I haven’t said this in a while in either this forum or other outlets of social networking, but I love my job. My job as a minister is something that I have been searching for, for a very long time, and I feel like I am at home where I am at. My job is not without challenges and nor am I perfect in applying where I feel that God is calling me to the lead those who would follow.
Ministry carries its own sets of challenges and triumphs to be sure. What I am finding is the most challenging is following someone who was beloved mainly because I will always be compared to them. I find myself resting in several of promises. First of all, God called the previous leader to a different place for a reason. I don’t know that the reason is, but I know that God is in control and that He is moving pieces around the board that will ultimately end in His kingdom being advanced.
Second of all, God called me to this place for the same reason…to ultimately see His kingdom advanced and to see his will be done. Once again, the reasons are that God is in control, and this His ultimate goal is for the kingdom to be advanced.

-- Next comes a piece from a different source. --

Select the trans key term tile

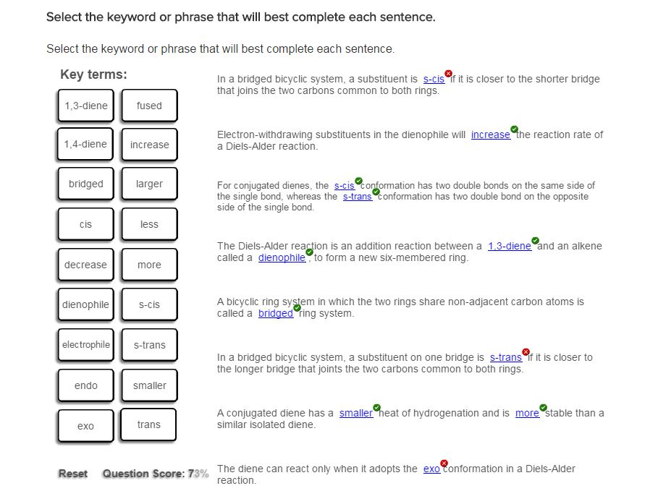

Third, what I am finding is that there are many different ways to do ministry. I am finding that I have to be the minister that God has called me and gifted me to be, not a replica of the previous guy. I am finding that I have to play to my strengths as a laborer for Christ. I am finding that I have to be sensitive to where God is calling me to lead, not where He called the previous guy. That is tough, especially if the previous guy was beloved, because the natural instinct is that the previous administration had a monopoly on how things should be done. My hope is that God uses me and what I bring to the table in a way that compliments what has already been done in the past and takes it further, not replace it. My prayer is that the group that I lead has an appreciation and respect for the past, but an eye towards the future as God continues to move. I find that learning from the past is much better than living there.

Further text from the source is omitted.